“Did you get severance pay?” asked Keckemet.
Tanner did. “That’s great!” replied his partner. “We can afford to buy some chocolate.”
Along with draining their respective savings accounts, selling some stock, and borrowing commercial kitchen space, Tanner’s severance was a key piece of the financial puzzle that would help the two launch Joe Chocolates.
Before there was chocolate, oatmeal
The idea for the venture came to Tanner while taking the Foster School’s Creating a Company class (through the Buerk Center for Entrepreneurship).
Tanner noticed many of his classmates creating wearables or tchotchkes. “If you sell those, you’re going to have to find a new customer every single time,” he reasoned. “But if you make a good consumable, you can depend on repeat customers.”
His team began experimenting with products aimed at college students.

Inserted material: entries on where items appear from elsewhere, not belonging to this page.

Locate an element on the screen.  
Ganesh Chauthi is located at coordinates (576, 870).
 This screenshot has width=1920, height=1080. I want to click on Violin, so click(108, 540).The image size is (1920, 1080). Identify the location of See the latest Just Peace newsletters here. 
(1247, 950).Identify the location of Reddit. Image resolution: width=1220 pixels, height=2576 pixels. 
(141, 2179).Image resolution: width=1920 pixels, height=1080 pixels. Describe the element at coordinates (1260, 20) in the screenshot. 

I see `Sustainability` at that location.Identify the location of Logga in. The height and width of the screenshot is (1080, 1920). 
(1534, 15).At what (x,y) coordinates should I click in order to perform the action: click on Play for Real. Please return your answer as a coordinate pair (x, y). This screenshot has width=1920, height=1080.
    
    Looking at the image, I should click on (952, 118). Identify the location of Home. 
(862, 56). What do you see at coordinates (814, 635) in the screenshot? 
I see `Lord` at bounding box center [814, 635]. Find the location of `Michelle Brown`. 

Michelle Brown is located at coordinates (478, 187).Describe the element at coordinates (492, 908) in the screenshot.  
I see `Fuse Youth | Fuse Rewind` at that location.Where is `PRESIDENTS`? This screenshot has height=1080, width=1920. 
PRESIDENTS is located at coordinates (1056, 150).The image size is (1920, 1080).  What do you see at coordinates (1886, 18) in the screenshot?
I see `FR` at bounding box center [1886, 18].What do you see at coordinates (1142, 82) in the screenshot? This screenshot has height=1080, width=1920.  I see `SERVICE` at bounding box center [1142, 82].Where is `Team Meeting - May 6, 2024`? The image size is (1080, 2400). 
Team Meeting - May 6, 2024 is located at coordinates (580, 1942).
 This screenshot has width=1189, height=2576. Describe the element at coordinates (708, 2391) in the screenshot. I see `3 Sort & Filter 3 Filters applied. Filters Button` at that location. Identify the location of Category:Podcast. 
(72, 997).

Caffeinated oatmeal came first. It was horrendous. But chocolate and coffee made all kinds of sense.
A road less traveled
While the venture showed some promise, Tanner’s classmates all left to take steady jobs in Seattle’s booming economy. Keckemet was waiting in the wings.
The pair had collaborated on a startup during their sophomore year, a failed gift card trading app, and knew they didn’t want to pursue another tech venture. They did know they wanted to work together, and that they shared a passion for food.
So, instead of taking jobs at Amazon or Deloitte or Starbucks in the summer of 2016, Keckemet and Tanner were perfecting their “Bits of Buzz.”
Brother, can you spare some chocolate?
One of the biggest challenges for the fledgling company was getting their hands on the right chocolate. After tasting countless batches paired with coffee beans, the duo landed on a creamy dark chocolate blend from Guittard. The problem? They could only afford 25 pounds at a time, which wasn’t enough to order wholesale.
They hustled and found a local chocolatier who was willing to resell 25 pounds of his monthly order. “We could barely afford it,” says Keckemet. “But by December of 2016, we were using enough chocolate to place our own order. Now, we go through a ton each month.”
What hasn’t changed is the way they make the product. Chocolate, coffee and inclusions are mixed together to create 3.5 lb. slabs, which are broken into bits and packaged by hand. Flavors include Holy Cacao, Salted Caramel, Honey Almond and Midnight Coconut.
A place to call home
Regardless of flavor, a ton of chocolate a month equates to a fair number of Joe Chocolate fans getting their buzz on. Some customers are finding them online. Most discover the product on the shelves of Pacific Northwest retailers such as New Seasons and Bartell Drugs, one of their first customers.
“Bartell was willing to take a risk on us, two college kids making chocolate at night in a restaurant,” says Keckemet. “They let us go in store, do demos, meet their customers. Thankfully, we’ve seen a steady growth in every location, which is a wonderful feeling.”
As of January, Keckemet and Tanner have their own retail location. They purchased Local Color, a coffee shop in Pike Place Market, and plan to renovate in the fall. Their enthusiasm is palpable.
“Our goal is to do the majority, if not all, of our chocolate production in the space, and also have one of the best espresso bars in the city,” says Tanner. “We’ll be blazing the trail of how to combine coffee and chocolate.”
“We want to nail the middle of the Venn diagram between them,” adds Keckemet.
So, who’s Joe?
There is no “Joe” currently associated with Joe Chocolates, but the founders are looking for one. The name is a reference to coffee. There’s the equivalent of 2 cups in every 2.5 oz. bag.